Aim of the exercise
Find every line in the rows below that contains the word "width", and copy each of those lines.

Extracted records
==*==

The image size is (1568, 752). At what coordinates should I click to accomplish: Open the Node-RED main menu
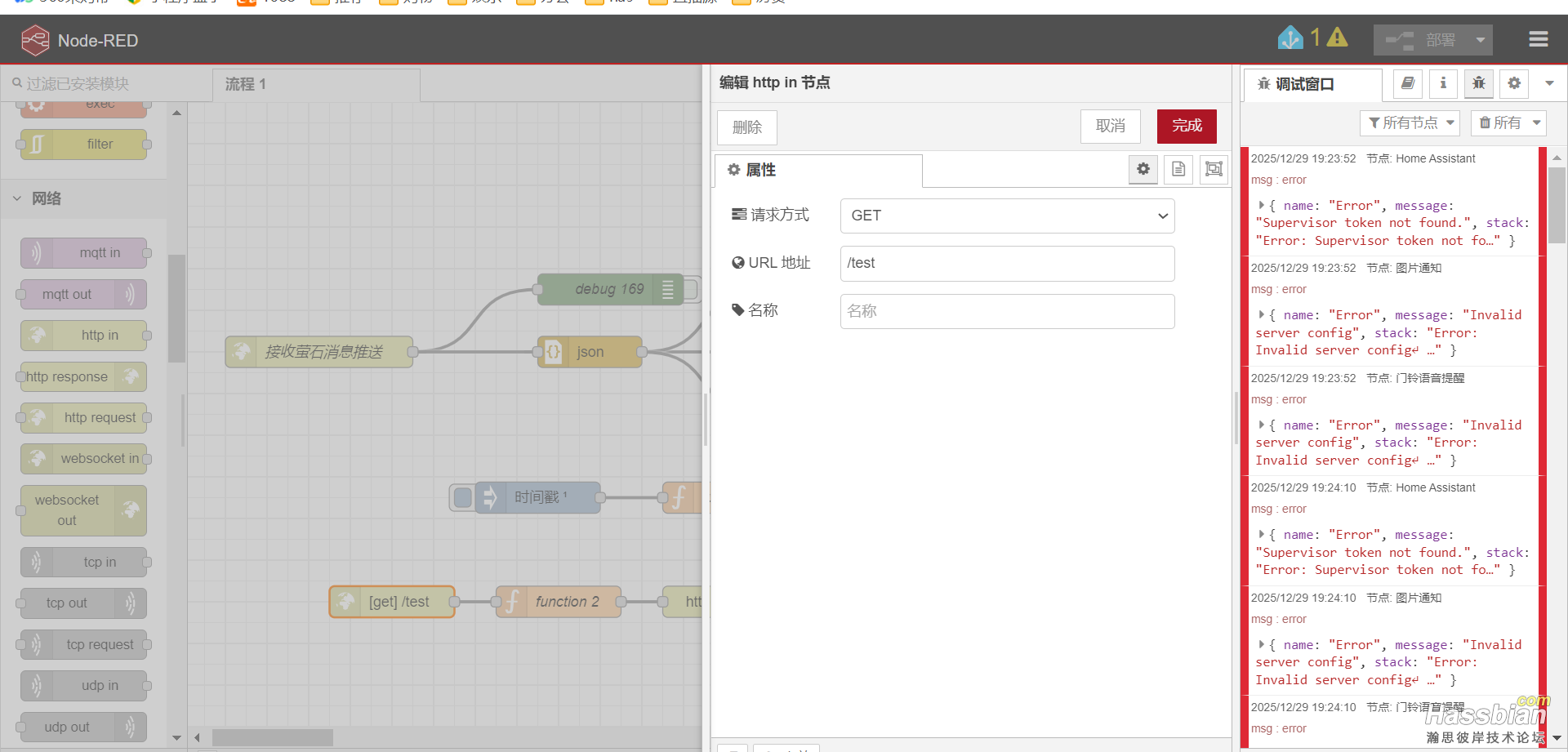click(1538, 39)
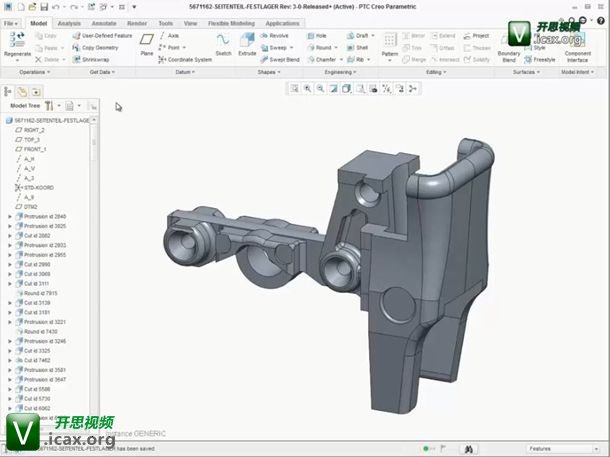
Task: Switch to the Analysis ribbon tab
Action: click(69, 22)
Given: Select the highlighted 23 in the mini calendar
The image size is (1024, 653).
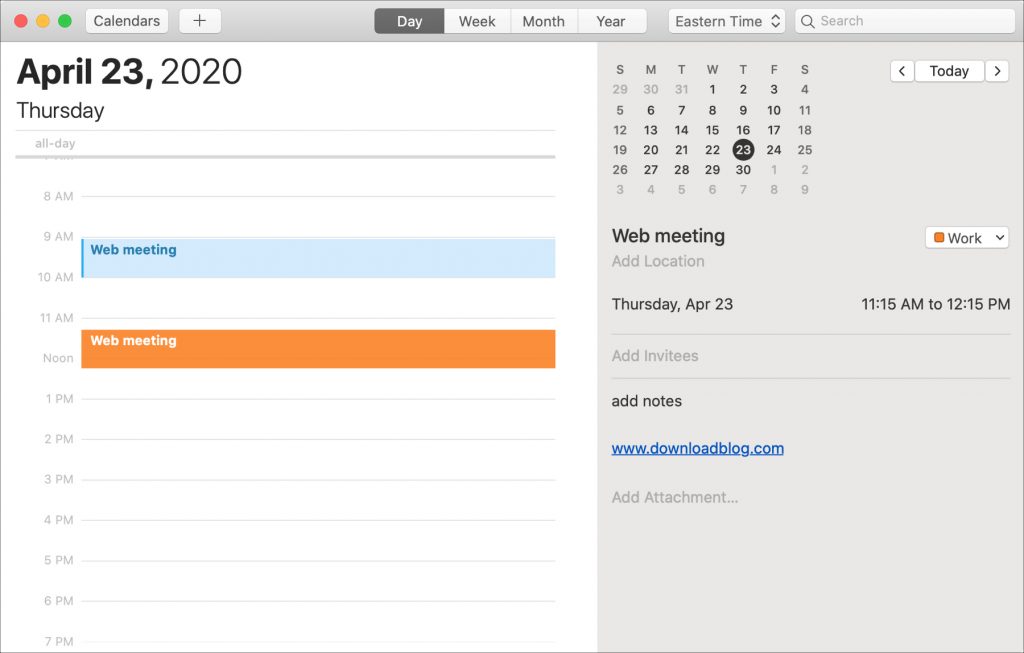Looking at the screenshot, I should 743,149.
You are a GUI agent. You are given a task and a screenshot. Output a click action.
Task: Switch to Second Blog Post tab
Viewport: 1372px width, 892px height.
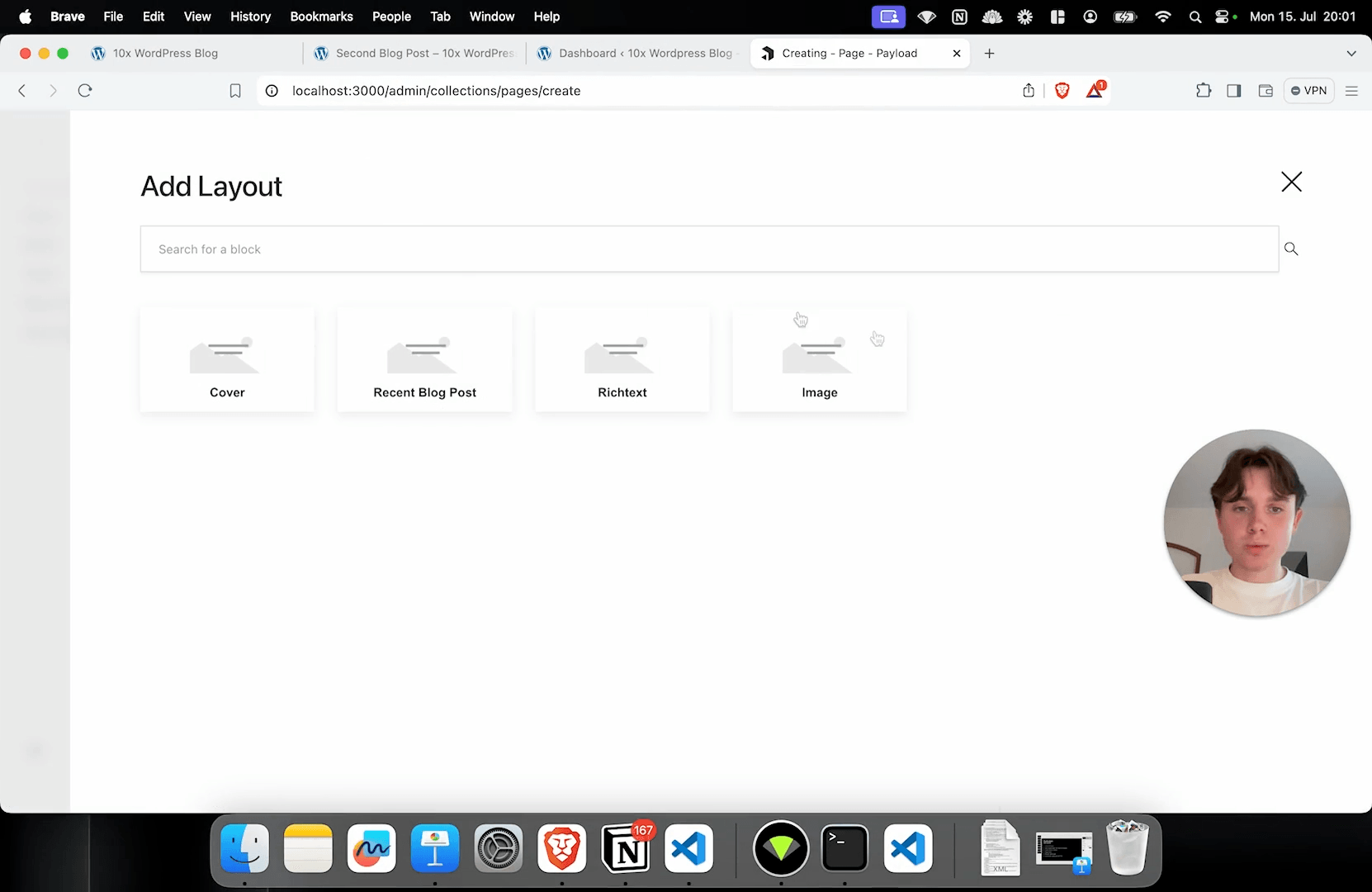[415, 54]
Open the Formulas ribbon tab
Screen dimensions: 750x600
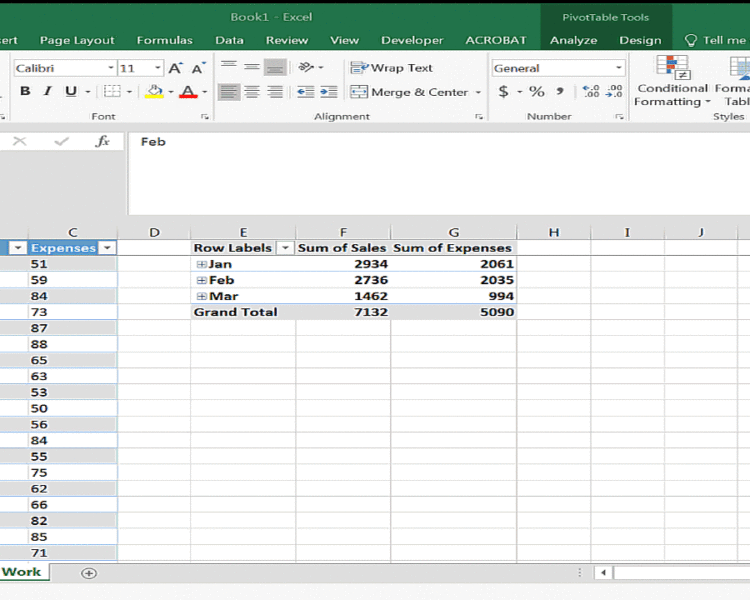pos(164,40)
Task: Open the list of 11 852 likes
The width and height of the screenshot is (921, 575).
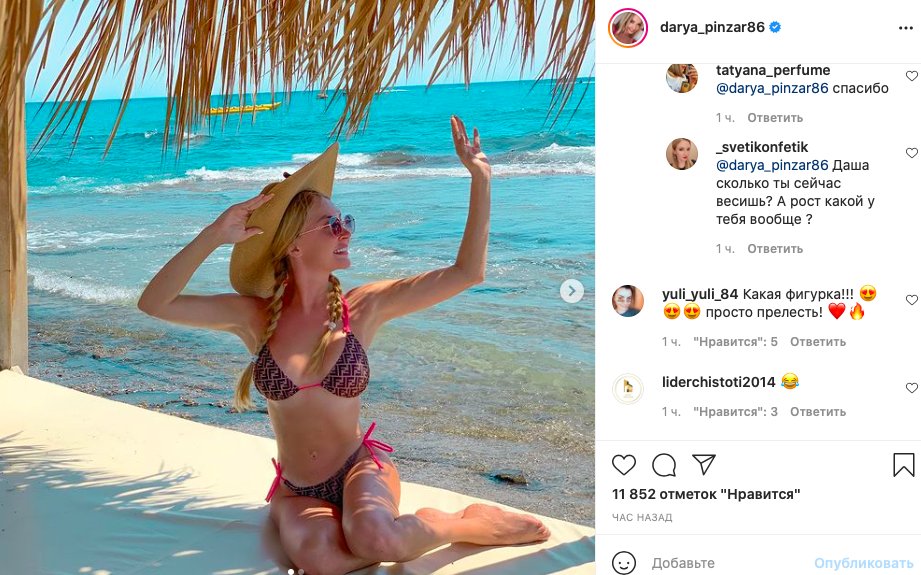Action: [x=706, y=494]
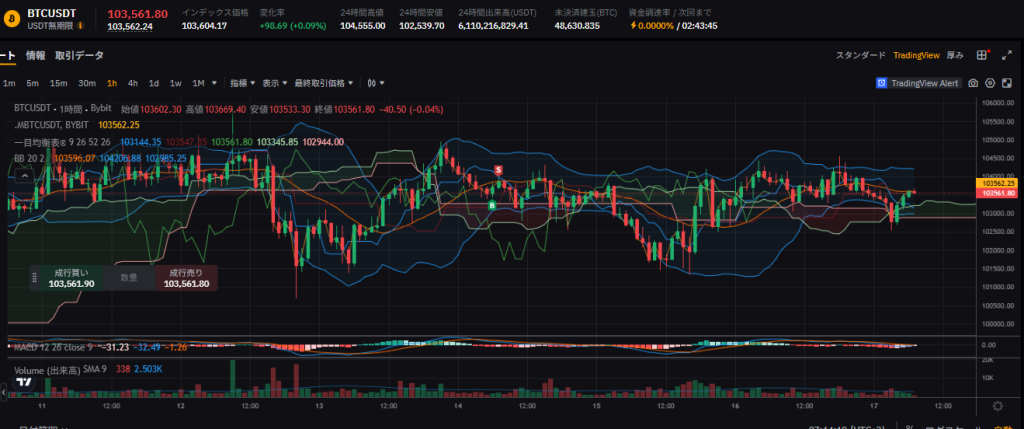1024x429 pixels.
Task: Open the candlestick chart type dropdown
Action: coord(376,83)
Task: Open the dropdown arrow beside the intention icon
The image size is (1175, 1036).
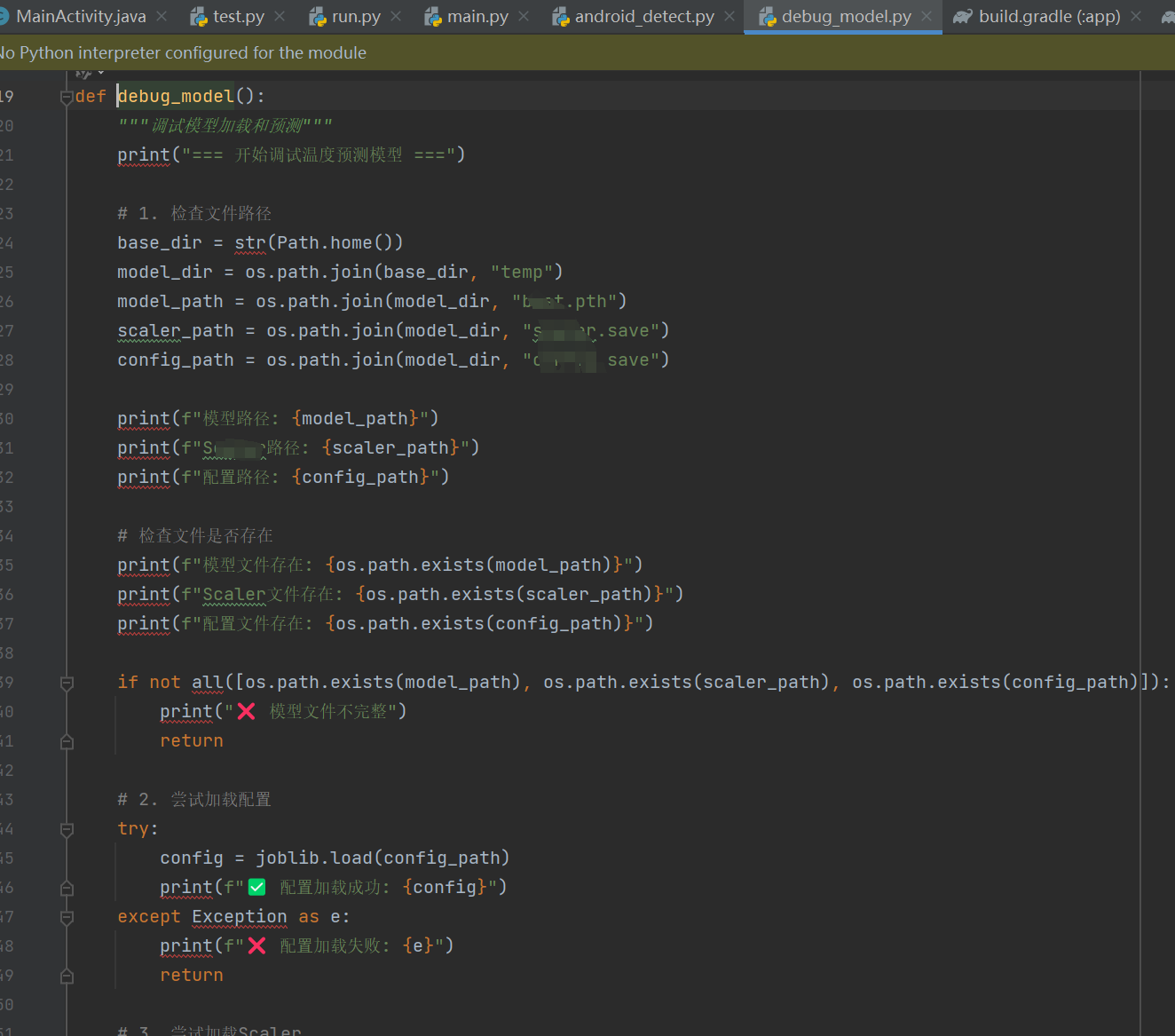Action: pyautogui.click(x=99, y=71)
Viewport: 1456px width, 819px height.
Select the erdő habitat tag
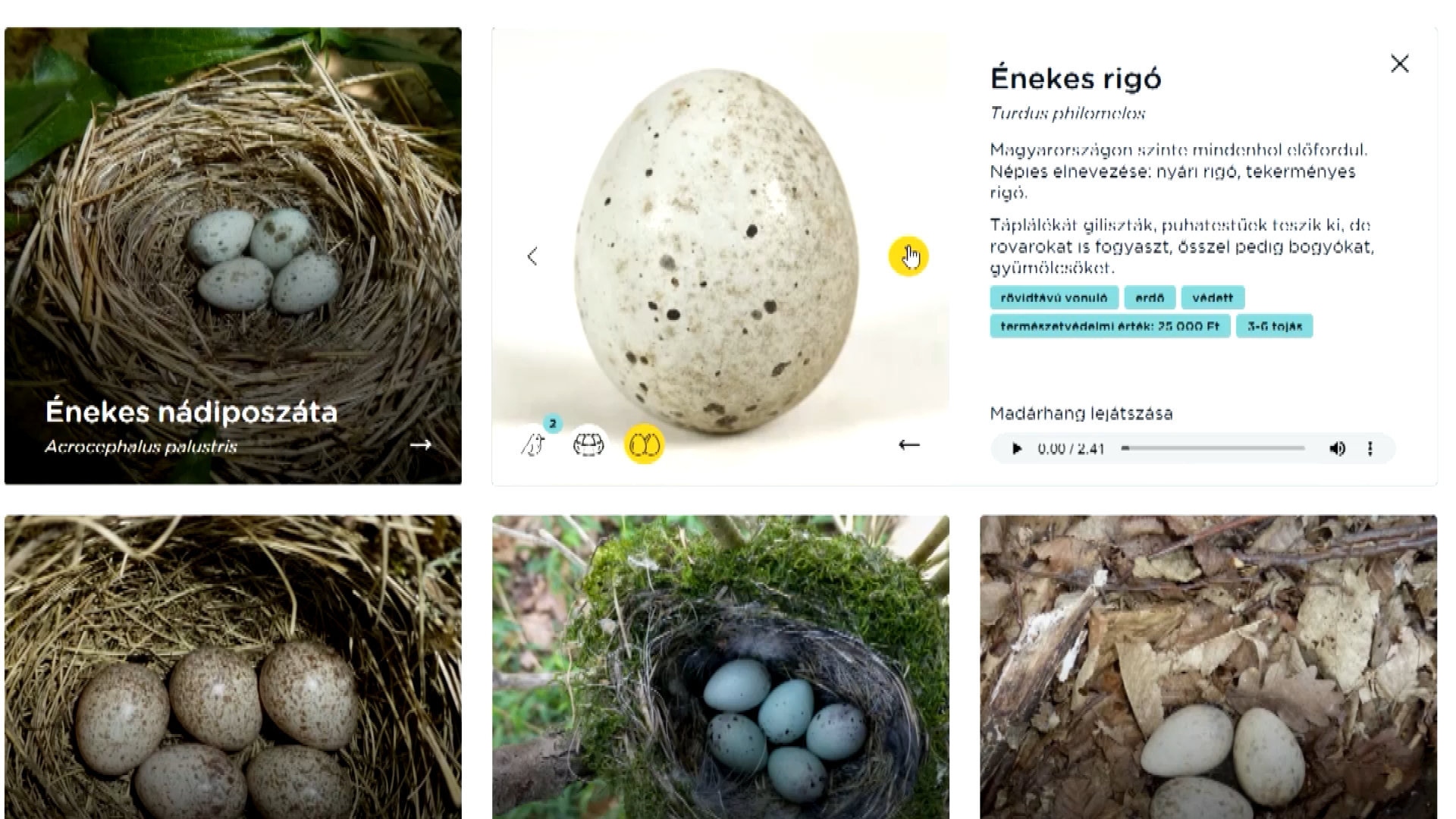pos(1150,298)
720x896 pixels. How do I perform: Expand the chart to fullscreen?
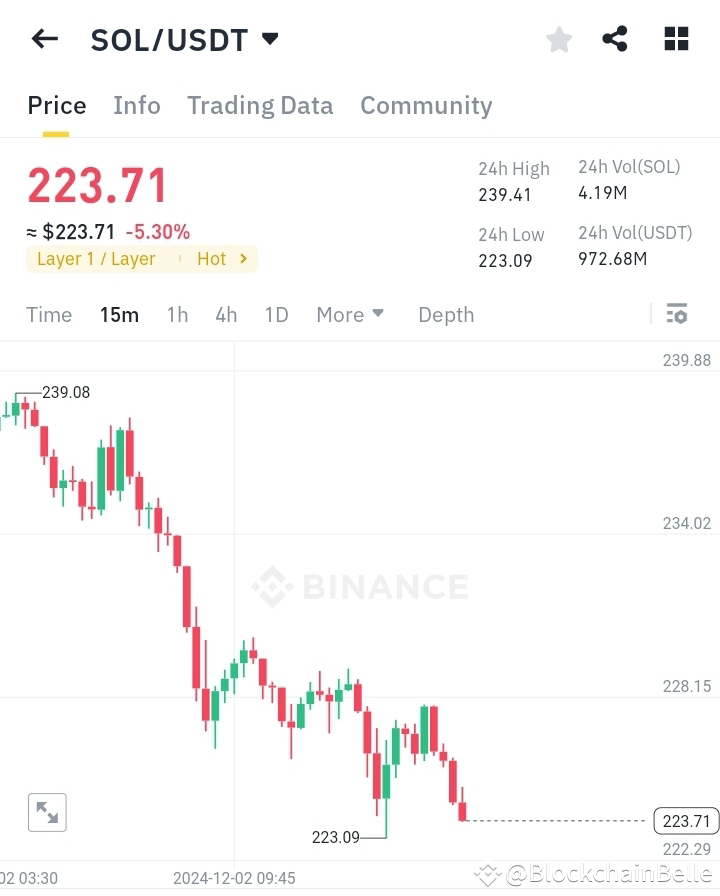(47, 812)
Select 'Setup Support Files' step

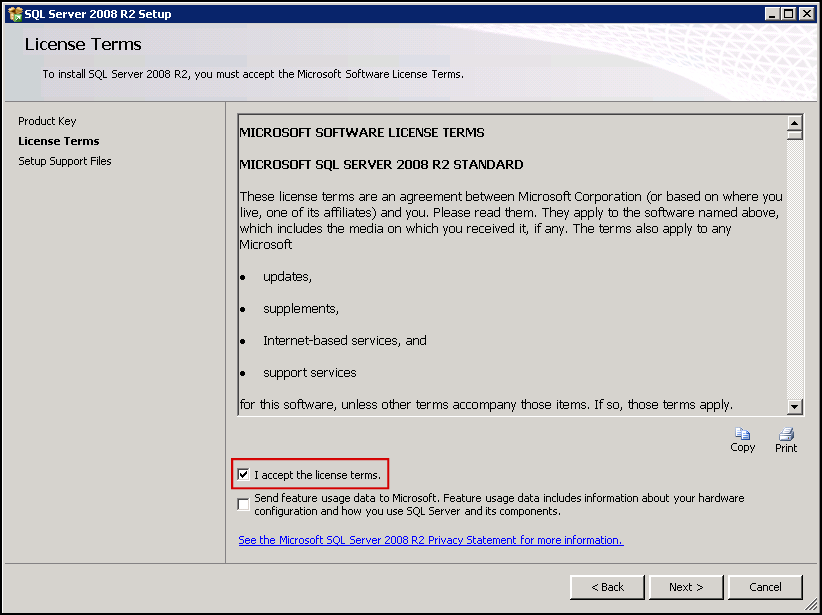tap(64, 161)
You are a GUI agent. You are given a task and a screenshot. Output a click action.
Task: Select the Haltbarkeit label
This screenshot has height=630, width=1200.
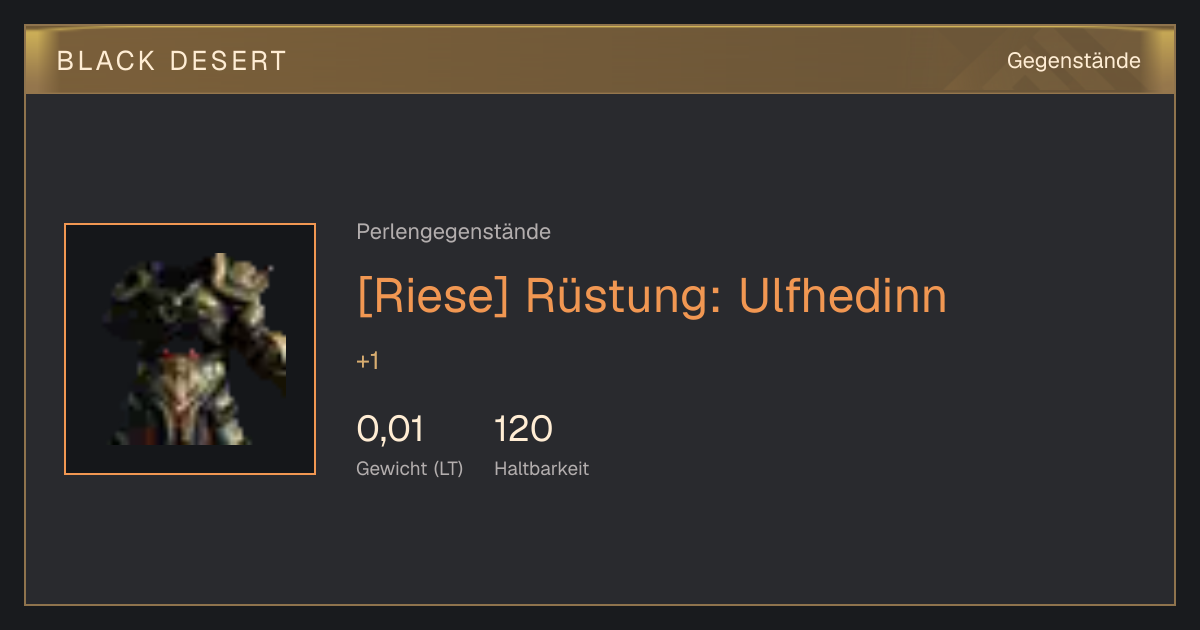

==*==

Result for this exercise
Viewport: 1372px width, 892px height.
The width and height of the screenshot is (921, 575).
Viewport: 1456px width, 819px height.
This screenshot has height=630, width=1200.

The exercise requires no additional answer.